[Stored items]
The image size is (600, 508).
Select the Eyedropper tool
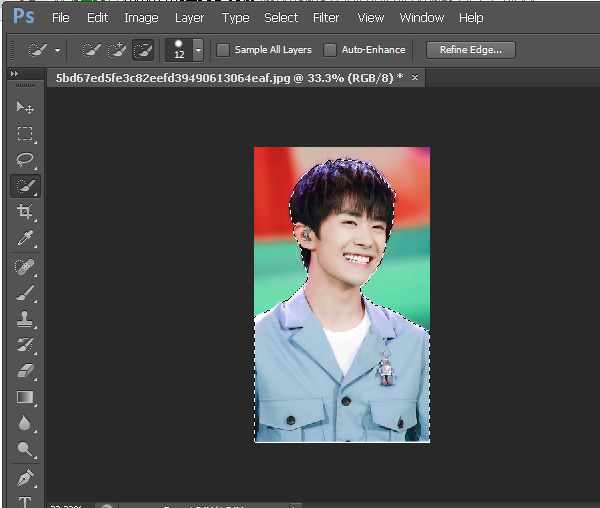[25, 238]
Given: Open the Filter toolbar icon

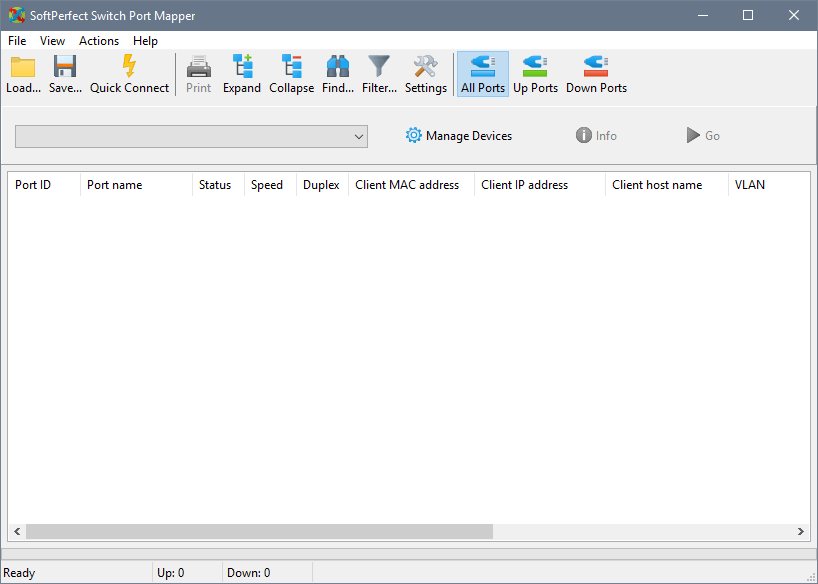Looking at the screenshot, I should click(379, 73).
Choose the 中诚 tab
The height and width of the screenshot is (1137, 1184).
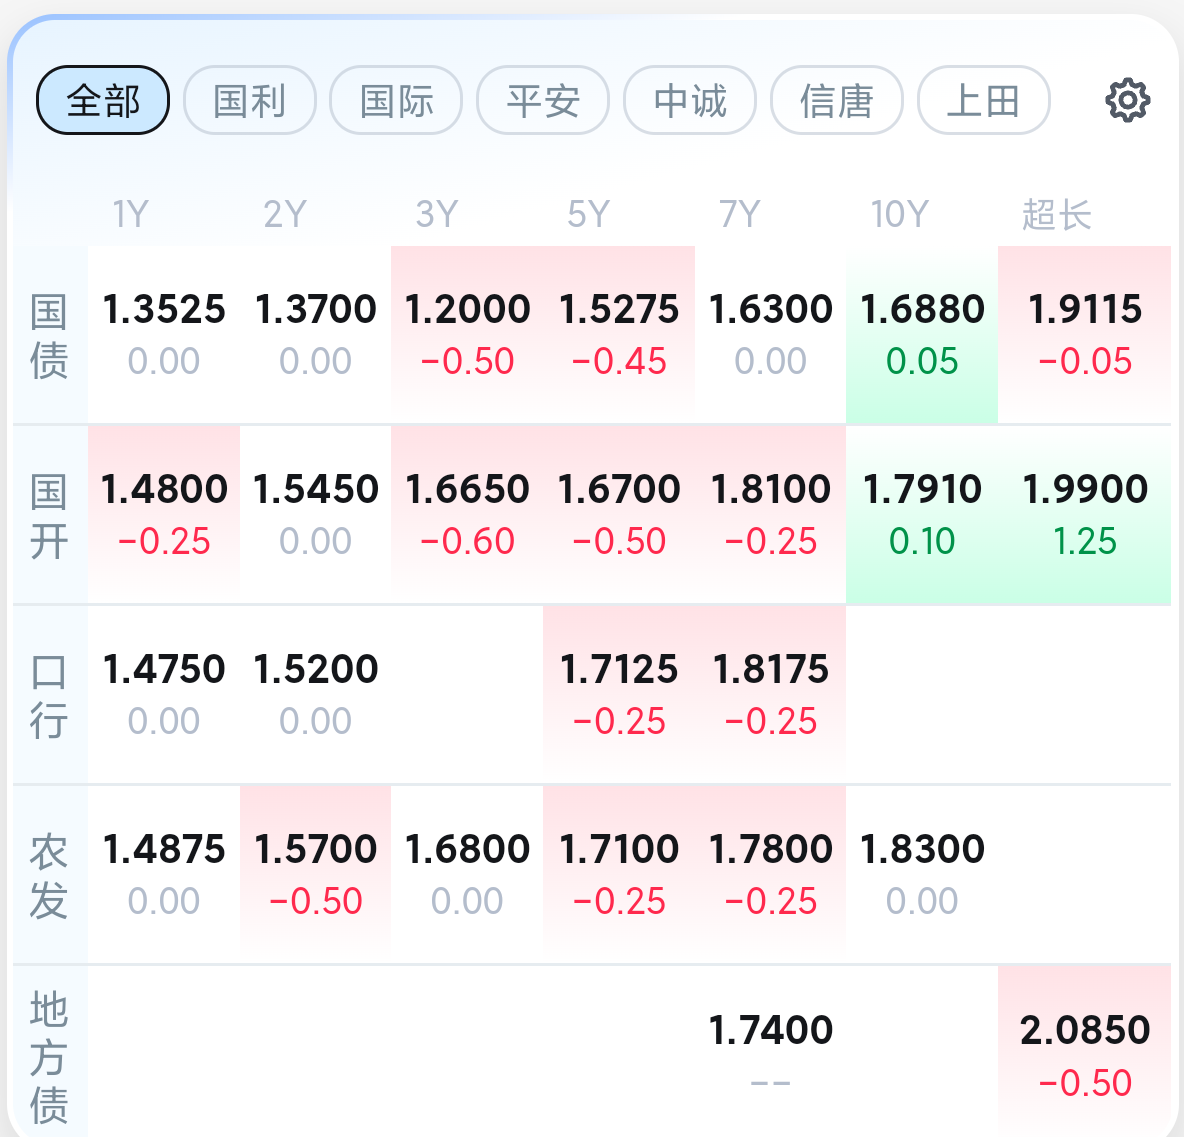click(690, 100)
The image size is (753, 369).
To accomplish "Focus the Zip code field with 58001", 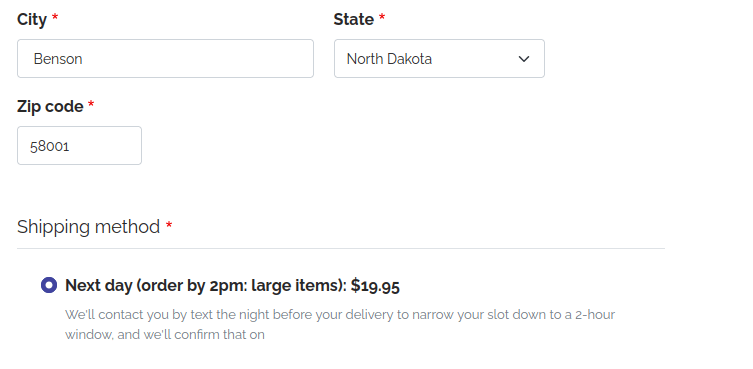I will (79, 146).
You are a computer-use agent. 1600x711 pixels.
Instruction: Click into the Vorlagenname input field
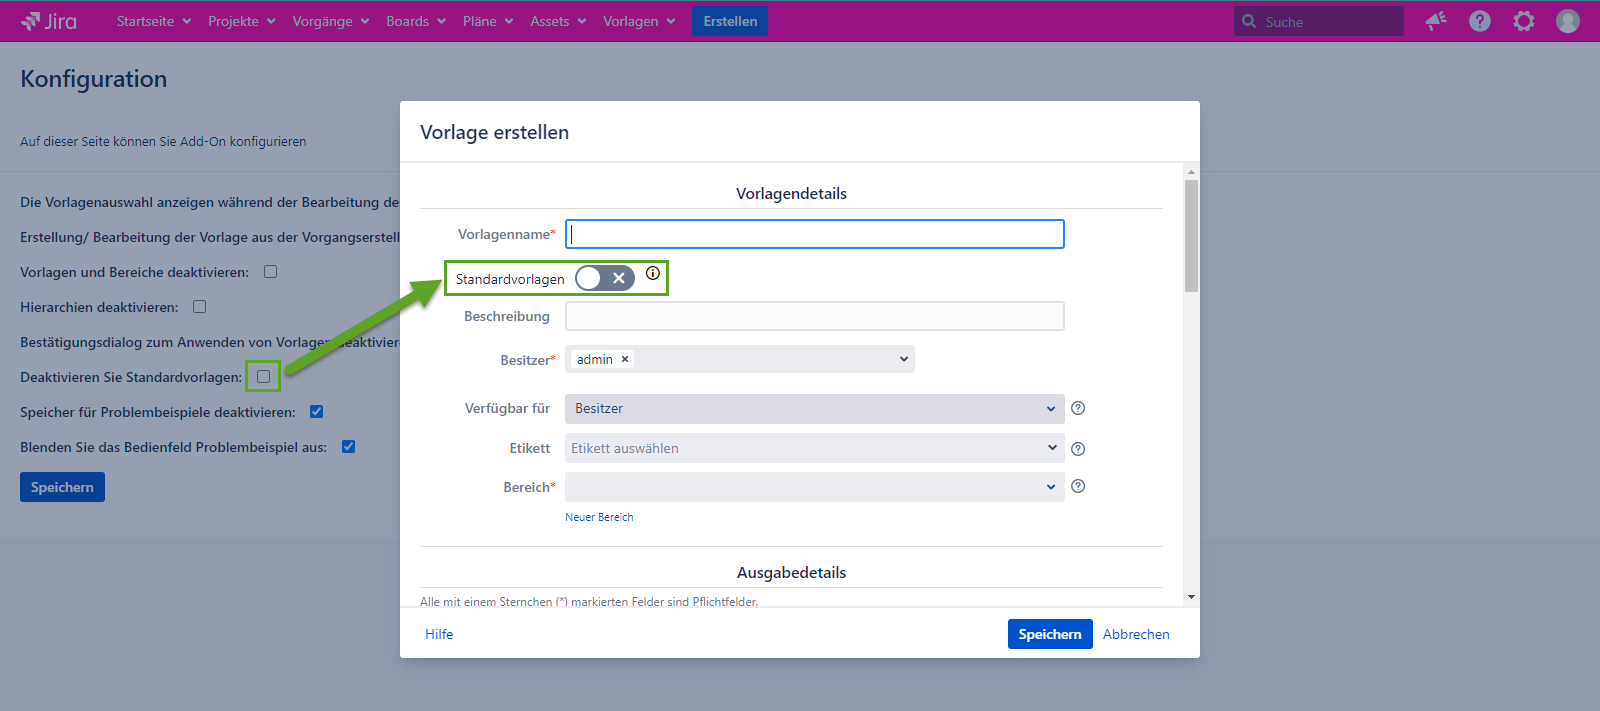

> Task directions
Nothing but the lines with "size" should be returned, copied from the entries above.

> Exercise answer
The image size is (600, 508).
The image size is (753, 369).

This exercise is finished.